··· DATA FOR ANALYSIS ···

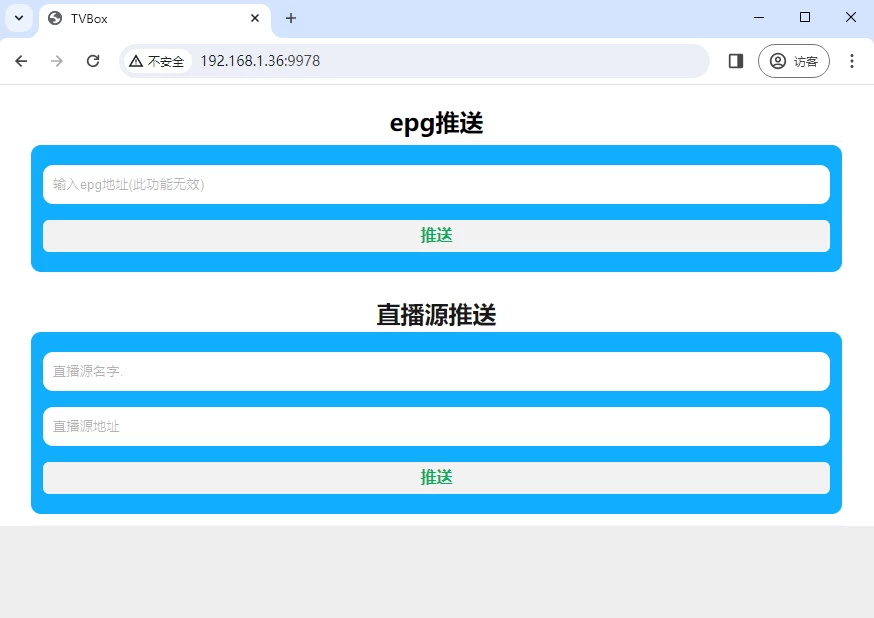
Task: Click the TVBox tab favicon
Action: 57,17
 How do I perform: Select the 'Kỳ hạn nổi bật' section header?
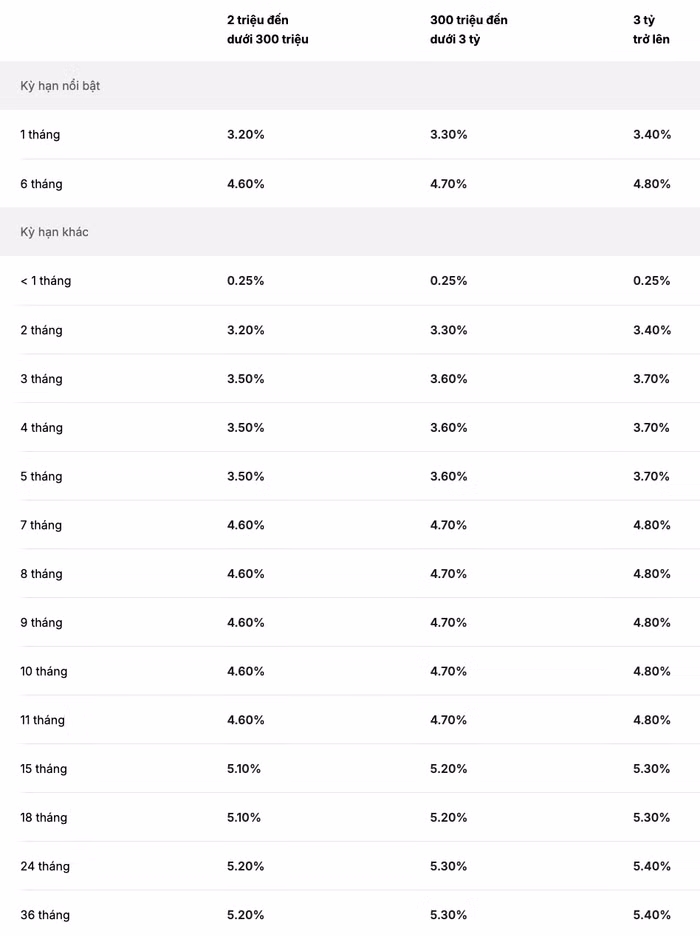pos(60,86)
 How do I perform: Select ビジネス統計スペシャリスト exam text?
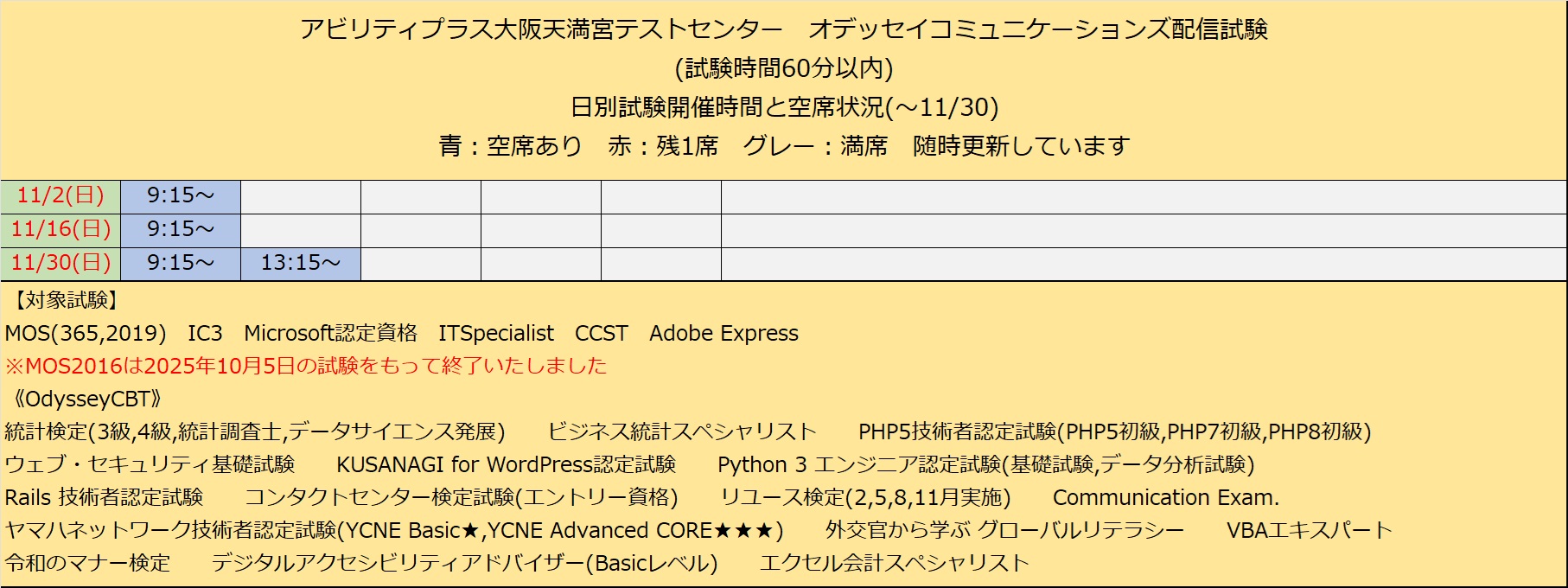click(x=681, y=431)
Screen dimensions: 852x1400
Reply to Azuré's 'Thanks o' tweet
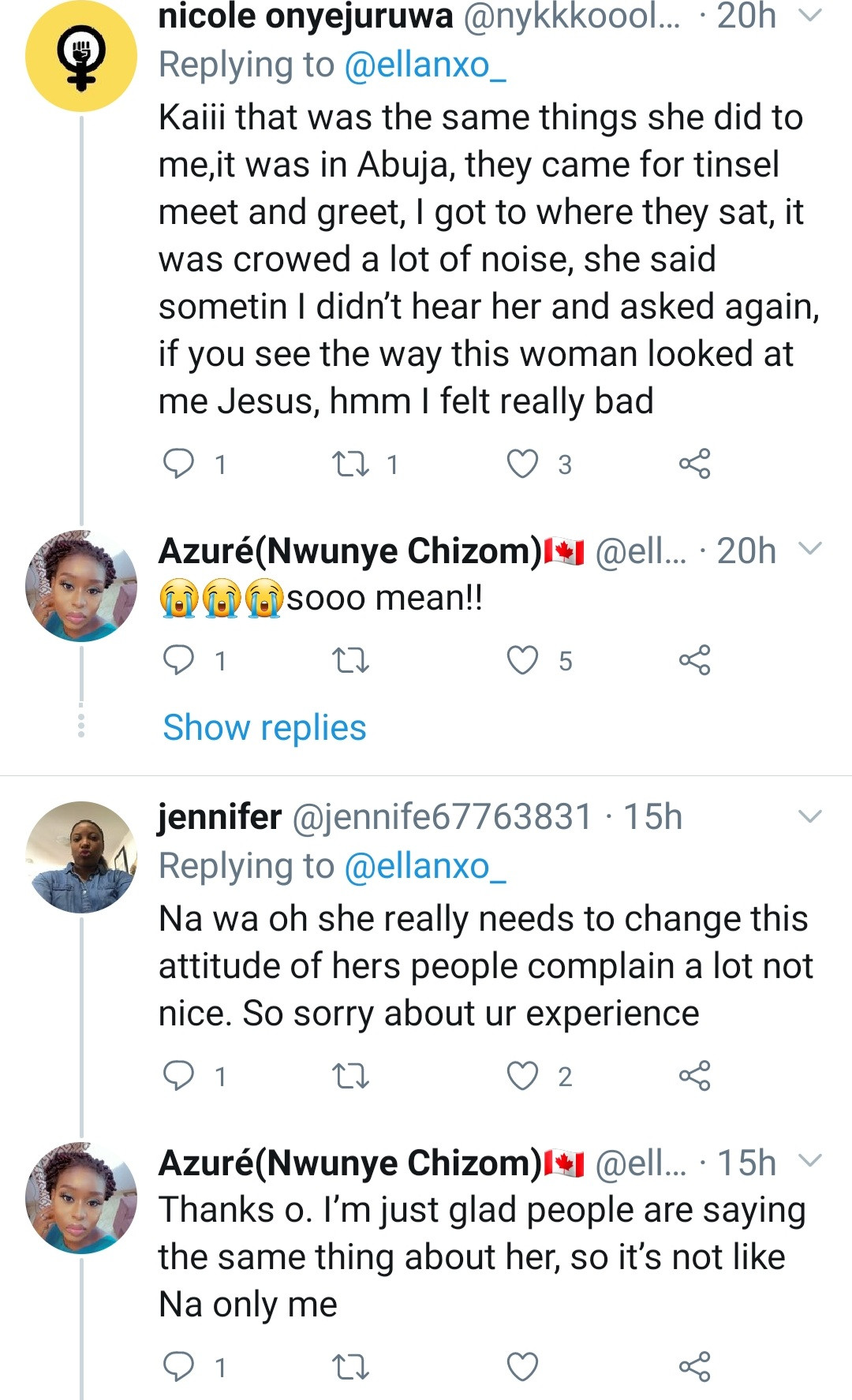(x=178, y=1366)
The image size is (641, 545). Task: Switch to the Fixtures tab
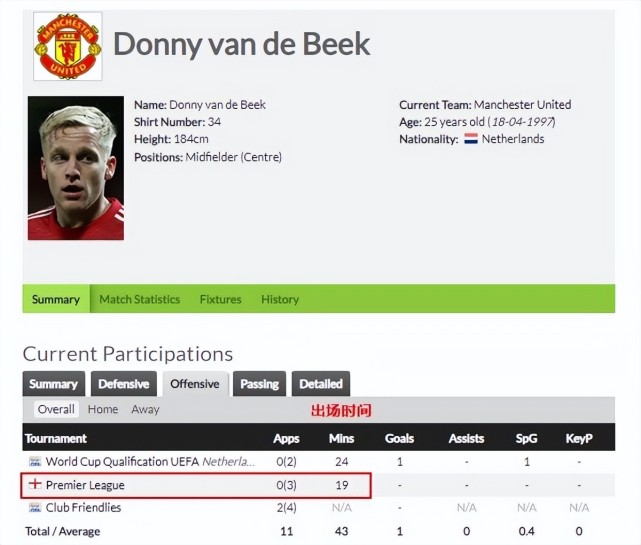pos(220,299)
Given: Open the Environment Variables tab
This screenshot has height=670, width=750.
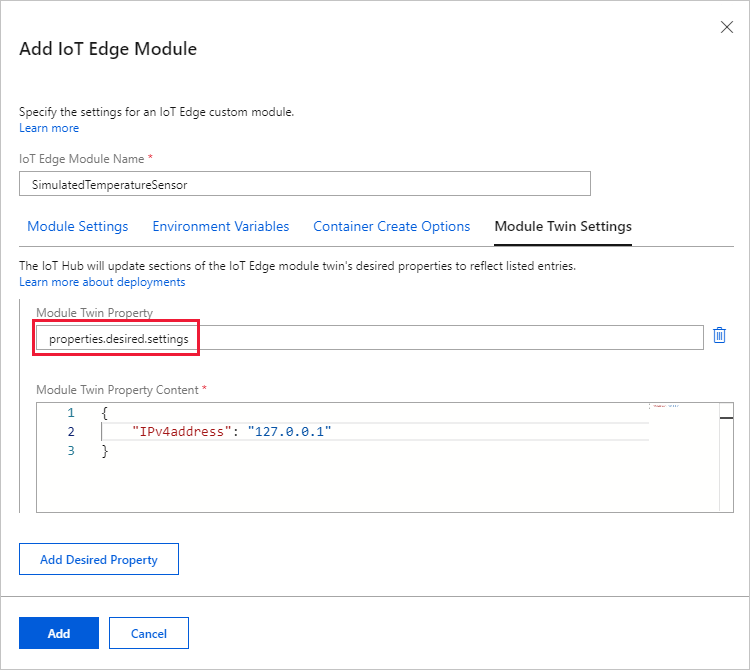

···

*TASK DETAILS*:
From the line that holds "How do I perform: Select the" to the last line of the data, return those lines exactly and nothing else; both ends count, and pictures stay out.

*YOUR RESPONSE*:
 How do I perform: Select the 'Kỳ hạn nổi bật' section header?
pos(60,86)
 How do I perform: Select ビジネス統計スペシャリスト exam text?
click(x=681, y=431)
Screen dimensions: 852x1400
Reply to Azuré's 'Thanks o' tweet
(x=178, y=1366)
The image size is (641, 545). Task: Switch to the Fixtures tab
pos(220,299)
Given: Open the Environment Variables tab
This screenshot has height=670, width=750.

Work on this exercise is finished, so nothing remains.